The unemployment benefits, explains the UE in what most Fox News viewers would “communist” terms, are doing their job: they’re stopping people from taking “substandard jobs,” which would “drive a ‘race to the bottom’ of wages and conditions for the whole working class.” This is not actually communist, but common sense. If people need jobs so badly that companies are allowed to name their price for workers, they will name the lowest price possible. This is basic economics and has nothing to do with radical Marxism. Wages will continue to tumble. If people will work for less at one plant, the plant next door can drop its wages, too. Don’t like it? You don’t have a choice, because there is literally no choice.

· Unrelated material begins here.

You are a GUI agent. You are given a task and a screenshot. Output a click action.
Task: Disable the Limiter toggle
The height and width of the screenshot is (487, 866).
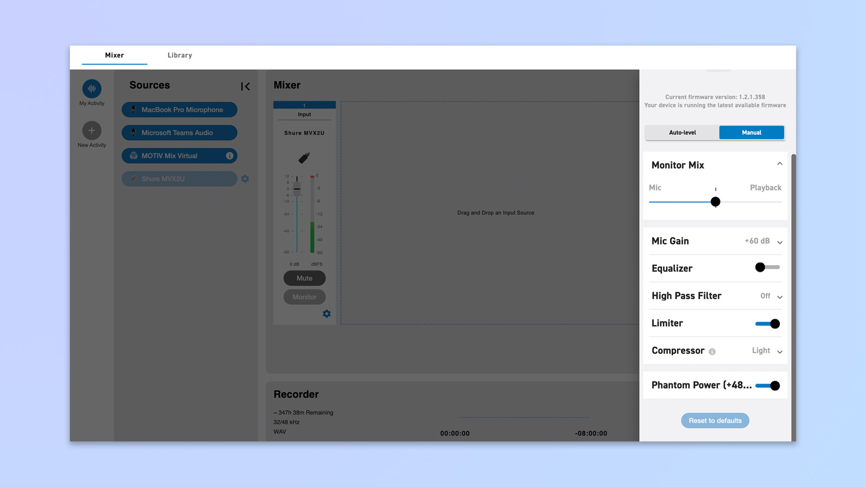(x=767, y=324)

It’s remarkable how little common sense resembles Stalinist Russia.

The “worker shortage” shows, says the UE, that in the wake of COVID-19, people are “refusing to work for poverty wages.”

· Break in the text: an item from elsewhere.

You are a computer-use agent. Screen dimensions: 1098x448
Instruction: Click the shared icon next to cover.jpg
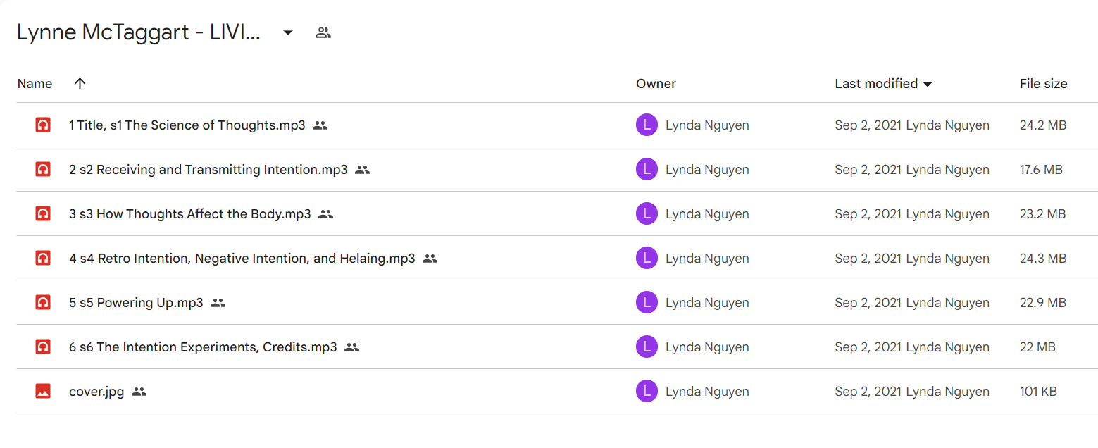[x=139, y=392]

And they’re refusing to work in shit conditions. The Economic Policy Institute points out that many of the people screeching about worker shortages are restaurant owners. Lots of the businesses struggling to attract workers in Ohio and South Carolina come from the restaurant and hospitality sectors. These business owners are trying to find workers at the same wages they paid pre-pandemic.

Pause for laughter.

Their workers have to cope with anti-maskers, risks to their own health, and more stress. It’s harder to find safe childcare. Much of the work is take-out and pickup; people don’t tip for those, and that drives down wages for waiters. “That’s not a labor shortage, that’s the market functioning,” says EPI. “The wages for a harder, riskier job should be higher.”

Those leisure and hospitality people throwing tantrums actually added 280,000 jobs in March. But Mr. Moneybags is a stingy sonofabitch. Average pay for workers in those sectors: $19,651 a year. If you pay a combined $1,000 in rent and utilities, which is laughable in America, that leaves only $7,651 to pay for food, childcare, car insurance, health insurance (which likely isn’t included in your salary, and if it is, you have less ready cash), clothes, a phone, and everything else you need to survive.

Pause for more laughter.

And there’s actually 80% more unemployed workers than jobs in the hospitality and leisure sector anyway.

There is no worker shortage. If you pay them, they will come. But Mr. Moneybags doesn’t want to pay: he’s stuck in that race to the bottom. Maybe if he opened his wallet a little, he’d find workers.

But he’s too stingy.

Good luck staffing your restaurants at poverty wages. Americans simply can’t work for peanuts anymore.